**Extrait du texte**
Les ventes n'ont augmenté que de 1,3 % en Europe (sur un marché en hausse de 5 %) et la pénétration est quasi stable à 13 %. D’un côté, le marché a été soutenu en France par le leasing social (+15 % sur six mois). De l’autre côté, la fin brutale du bonus en Allemagne a fait baisser les ventes de 16 %.
C’est le marché hybride qui a bénéficié de ce désamour mais pas n’importe quelle hybridation. Ainsi, les hybrides rechargeables (PHEV) n’ont pas profité de l’aubaine et ont vu leur pénétration baisser à 6,9 %.
La chute des PHEV
Il faut dire que les PHEV, autrefois coqueluches des flottes d’entreprise, sont sous forte pression depuis plusieurs années avec des subventions publiques en retrait continu.

**Données fournies**

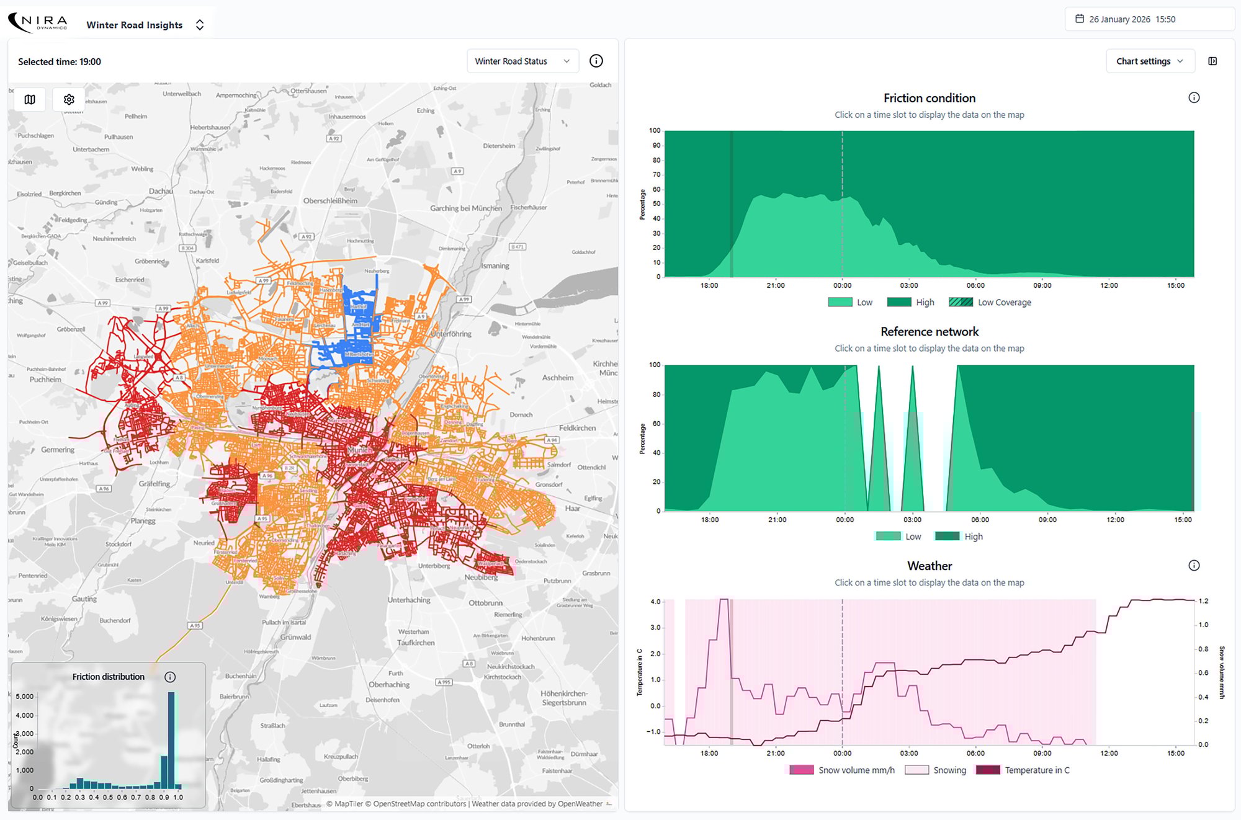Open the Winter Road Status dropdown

...

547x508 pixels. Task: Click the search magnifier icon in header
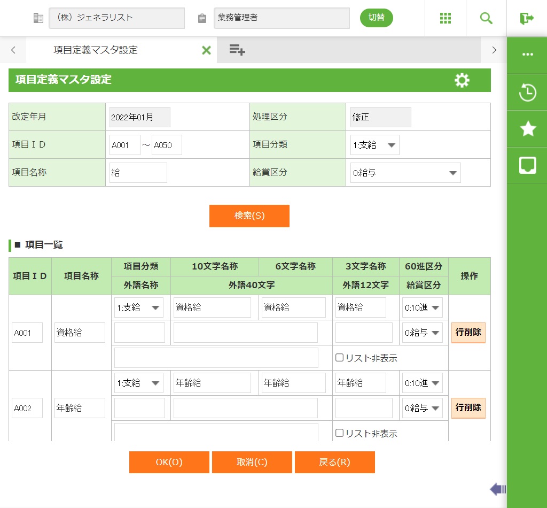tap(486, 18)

==

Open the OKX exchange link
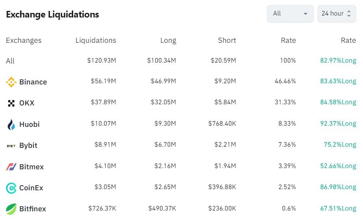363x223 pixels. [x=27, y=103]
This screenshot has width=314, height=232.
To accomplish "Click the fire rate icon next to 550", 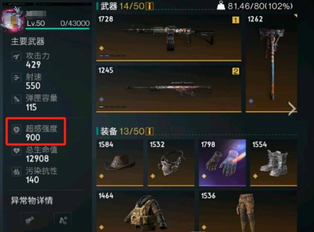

**Consignes**
1. Relevez tous les pourcentages cités dans le texte sur le marché automobile.
2. Répondez à ces questions sur le texte sur le marché automobile :
(a) Dans quel pays le leasing social a-t-il soutenu le marché ?
(b) Quel marché a profité de ce désamour ?
(c) À combien est tombée la pénétration des hybrides rechargeables ?
3. Reprenez le texte sur le marché automobile là où il s'arrête et écrivez la suite.
Les entrées ne jouent aucun rôle ici.

**Réponses**
1.
1,3 %
5 %
13 %
+15 %
16 %
6,9 %

2.
(a) En France.
(b) Le marché hybride.
(c) À 6,9 %.

3.
Les États ont cessé de considérer le PHEV comme une solution de décarbonation durable. Ils sont plus lourds et les conducteurs, la plupart du temps équipés par leur entreprise pour des raisons fiscales, ne rechargent pas suffisamment (voire jamais) la batterie. In fine, ils polluent plus.
Une étude de Transport & Environment a mis en lumière ce défaut d’usage à une échelle qui rend le PHEV rédhibitoire d’un point de vue écologique.
D’ailleurs, le barème de calcul du bilan carbone des PHEV sera bientôt révisé. Certains modèles pourraient voir leurs émissions de CO2 doubler, voire tripler à partir du 1er janvier prochain.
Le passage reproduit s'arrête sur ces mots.